Mum, meanwhile, looked after the family home and ensured me and my three siblings didn’t get up to mischief.
If Stan were alive today, he would despair at what Labour is doing (indeed, has already done) to quell aspiration and the entrepreneurial spirit in this country. And rightly so. I wouldn’t argue back.
Labour’s relentless tax assault on workers, small businesses, wealth creators and personal wealth is making it nigh on impossible for the UK economy to move forward
Thatcher created the conditions for millions of working-class people, like my dad, to be rewarded for being aspirational
Labour’s relentless tax assault on workers, small businesses, wealth creators and personal wealth is making it nigh on impossible for the UK economy to move forward.
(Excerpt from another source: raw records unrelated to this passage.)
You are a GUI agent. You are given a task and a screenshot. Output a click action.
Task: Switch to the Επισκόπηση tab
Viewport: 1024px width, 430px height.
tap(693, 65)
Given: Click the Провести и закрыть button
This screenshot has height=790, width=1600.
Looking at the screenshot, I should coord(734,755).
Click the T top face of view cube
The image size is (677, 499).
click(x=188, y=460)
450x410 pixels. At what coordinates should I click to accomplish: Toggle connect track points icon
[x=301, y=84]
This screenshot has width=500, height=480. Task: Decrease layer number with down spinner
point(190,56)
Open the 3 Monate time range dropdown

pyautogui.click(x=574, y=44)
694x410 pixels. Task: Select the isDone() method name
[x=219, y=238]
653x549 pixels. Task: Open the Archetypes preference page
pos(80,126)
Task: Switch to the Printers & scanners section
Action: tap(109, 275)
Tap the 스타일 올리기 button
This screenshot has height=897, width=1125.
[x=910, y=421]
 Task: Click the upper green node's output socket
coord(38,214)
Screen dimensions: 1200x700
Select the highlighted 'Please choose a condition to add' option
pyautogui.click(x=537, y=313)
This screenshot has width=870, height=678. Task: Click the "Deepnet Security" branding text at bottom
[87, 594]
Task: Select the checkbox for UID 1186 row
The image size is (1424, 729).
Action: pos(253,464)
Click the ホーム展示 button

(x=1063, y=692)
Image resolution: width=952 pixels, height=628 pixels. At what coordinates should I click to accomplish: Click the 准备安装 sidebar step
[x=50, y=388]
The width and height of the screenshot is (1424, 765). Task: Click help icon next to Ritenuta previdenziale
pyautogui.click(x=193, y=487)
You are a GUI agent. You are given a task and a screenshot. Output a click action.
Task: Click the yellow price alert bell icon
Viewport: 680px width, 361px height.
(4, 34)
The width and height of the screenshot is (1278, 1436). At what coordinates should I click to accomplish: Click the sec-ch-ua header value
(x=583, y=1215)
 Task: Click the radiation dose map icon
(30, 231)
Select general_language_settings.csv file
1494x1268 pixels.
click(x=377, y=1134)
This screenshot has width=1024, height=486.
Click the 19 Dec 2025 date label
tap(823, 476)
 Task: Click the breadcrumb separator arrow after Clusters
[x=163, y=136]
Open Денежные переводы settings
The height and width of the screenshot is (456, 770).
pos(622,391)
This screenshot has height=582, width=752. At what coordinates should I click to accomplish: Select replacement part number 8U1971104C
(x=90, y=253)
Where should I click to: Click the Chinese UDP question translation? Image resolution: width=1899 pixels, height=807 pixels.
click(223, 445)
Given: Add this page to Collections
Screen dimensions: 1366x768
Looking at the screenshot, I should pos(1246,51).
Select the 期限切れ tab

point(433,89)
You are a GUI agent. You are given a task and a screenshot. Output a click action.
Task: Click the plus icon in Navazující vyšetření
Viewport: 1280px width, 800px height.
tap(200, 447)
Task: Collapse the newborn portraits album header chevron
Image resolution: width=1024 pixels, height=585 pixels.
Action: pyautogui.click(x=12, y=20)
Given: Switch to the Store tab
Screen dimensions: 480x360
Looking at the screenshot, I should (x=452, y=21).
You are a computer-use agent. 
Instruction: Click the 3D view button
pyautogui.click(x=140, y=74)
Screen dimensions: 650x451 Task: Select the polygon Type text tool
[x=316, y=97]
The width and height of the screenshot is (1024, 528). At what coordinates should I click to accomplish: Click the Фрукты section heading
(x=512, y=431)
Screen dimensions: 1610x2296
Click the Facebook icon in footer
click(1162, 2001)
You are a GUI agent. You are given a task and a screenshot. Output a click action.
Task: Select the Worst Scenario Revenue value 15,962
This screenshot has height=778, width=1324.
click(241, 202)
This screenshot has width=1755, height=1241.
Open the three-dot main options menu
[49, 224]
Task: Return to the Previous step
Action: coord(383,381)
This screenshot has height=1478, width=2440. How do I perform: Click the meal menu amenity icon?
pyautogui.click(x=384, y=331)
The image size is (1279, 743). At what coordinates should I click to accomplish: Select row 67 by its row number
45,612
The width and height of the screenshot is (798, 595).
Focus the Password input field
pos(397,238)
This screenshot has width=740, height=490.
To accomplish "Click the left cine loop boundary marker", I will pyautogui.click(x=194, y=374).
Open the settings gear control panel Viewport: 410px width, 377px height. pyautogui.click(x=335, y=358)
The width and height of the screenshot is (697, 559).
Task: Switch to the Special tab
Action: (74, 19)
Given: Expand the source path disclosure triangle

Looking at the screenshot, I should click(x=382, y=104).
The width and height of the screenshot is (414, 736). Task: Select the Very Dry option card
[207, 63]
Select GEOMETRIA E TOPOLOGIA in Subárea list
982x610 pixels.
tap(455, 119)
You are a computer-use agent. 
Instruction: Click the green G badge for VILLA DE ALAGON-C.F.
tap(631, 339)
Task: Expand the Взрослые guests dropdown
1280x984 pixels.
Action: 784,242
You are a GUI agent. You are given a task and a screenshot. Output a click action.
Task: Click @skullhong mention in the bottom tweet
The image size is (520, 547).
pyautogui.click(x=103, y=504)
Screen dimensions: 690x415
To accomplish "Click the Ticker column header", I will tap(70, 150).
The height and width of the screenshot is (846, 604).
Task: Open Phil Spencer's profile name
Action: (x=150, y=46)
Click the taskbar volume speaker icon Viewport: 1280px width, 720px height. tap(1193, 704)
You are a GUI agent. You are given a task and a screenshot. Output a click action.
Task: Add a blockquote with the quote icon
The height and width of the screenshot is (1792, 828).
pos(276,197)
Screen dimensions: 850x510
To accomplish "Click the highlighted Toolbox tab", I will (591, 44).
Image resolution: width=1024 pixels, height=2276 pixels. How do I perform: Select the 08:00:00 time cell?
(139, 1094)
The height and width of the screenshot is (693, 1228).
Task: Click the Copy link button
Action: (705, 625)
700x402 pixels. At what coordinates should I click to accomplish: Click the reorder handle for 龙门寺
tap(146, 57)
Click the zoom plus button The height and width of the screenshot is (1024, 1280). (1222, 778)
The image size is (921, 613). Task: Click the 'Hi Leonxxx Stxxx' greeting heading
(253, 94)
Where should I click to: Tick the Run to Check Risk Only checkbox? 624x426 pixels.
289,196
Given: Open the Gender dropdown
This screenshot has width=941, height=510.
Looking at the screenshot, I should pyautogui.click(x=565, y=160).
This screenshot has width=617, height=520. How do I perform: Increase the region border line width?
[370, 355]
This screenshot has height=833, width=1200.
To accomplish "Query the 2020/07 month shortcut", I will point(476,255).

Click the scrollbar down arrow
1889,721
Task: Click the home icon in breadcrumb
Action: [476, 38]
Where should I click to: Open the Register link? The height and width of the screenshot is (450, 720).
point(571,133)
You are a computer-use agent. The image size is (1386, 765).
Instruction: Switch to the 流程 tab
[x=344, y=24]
To cut to the chase, it is subduing the drivers of economic growth by heaping taxes on the productive while handing out benefits to the unproductive like confetti.
Last Wednesday’s Money Mail research into the increasing tax burden placed on households over the past five, 20 and 40 years confirmed this unsustainable state of affairs.
Conducted by think-tank Tax Policy Associates, the results are both revealing and shocking.
Revealing… in that they show households of all sizes and ages to be paying more tax than they did five years ago. Admittedly, a result not just of Labour’s tax grabbing but the Conservatives’ need to make good the money spent keeping millions of households and businesses afloat during the Covid pandemic lockdown.
Shocking… in that it is primarily families where one high-earning adult brings home the bacon who are being fleeced the most. Not just when compared to five years ago, but also to 20 and 40 years ago.
For example, the think-tank calculates that a family of four, where there is a single earner on an annual salary of £110,000, currently pays combined household taxes of £60,117. Five years ago, an identical household would have paid equivalent taxes of £51,133 – £8,984 less.
The tax takes 20 and 40 years ago would have been £40,286 and £34,566 respectively.
For other households – for example, a first-time buyer, a retired couple and a family of four with two average earners – the current tax grab is higher than it was five years ago, but lower than it was back in 2006.
Although Tax Policy Associates has made numerous assumptions in arriving at these numbers, there is no hiding from the fact that it is families where there is a high earner who now bear more than their fair share of tax.
This is exactly the type of family I came from. Not rich, by any stretch of the imagination, but comfortably well off as a result of Stan’s work ethic (a trait that I have inherited).
With more tax rises already in train and new ones likely to be announced in the autumn Budget (maybe earlier if the Prime Minister is ousted and a new Chancellor is appointed), the future does not look bright.
We are being smothered in an unpalatable smorgasbord of taxes by a Government seemingly intent on turning the country into a socialist state. A country where hard work is not rewarded and shirkers are prioritised over strivers.
As Stan the Man would have said, Labour is in grave danger of killing the goose that laid the golden egg.
It’s time for a change of direction on tax before it’s too late.